The request
Put the data into a numbered list, starting at the line containing "Click the checkmark icon beside Scope tags" and ending at the line containing "click(x=413, y=153)", both included. Skip blank lines and leave the pictures out.

Data supplied
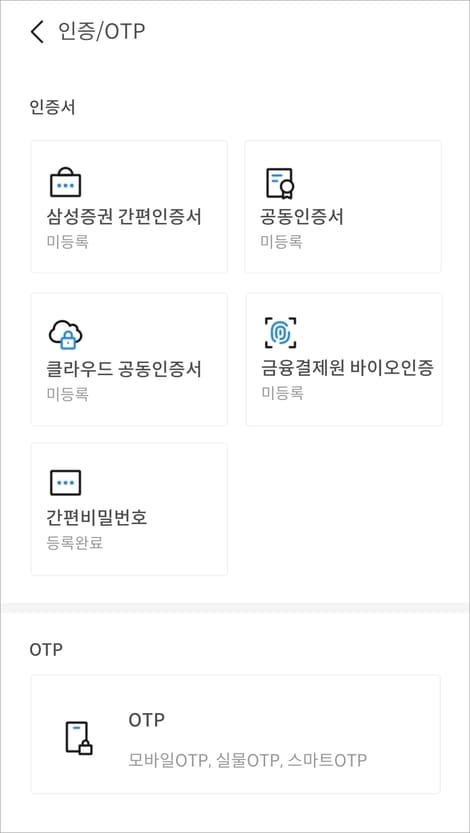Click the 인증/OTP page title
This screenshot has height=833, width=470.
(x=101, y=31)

* * *

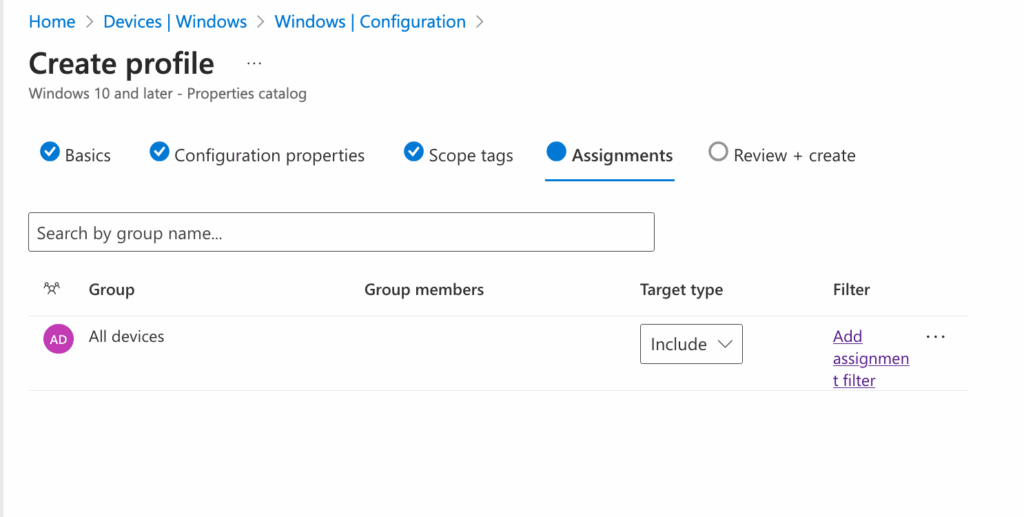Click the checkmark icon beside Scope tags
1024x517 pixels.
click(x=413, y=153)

Right answer
1. Click the checkmark icon beside Scope tags
2. 1024x517 pixels.
3. click(x=413, y=153)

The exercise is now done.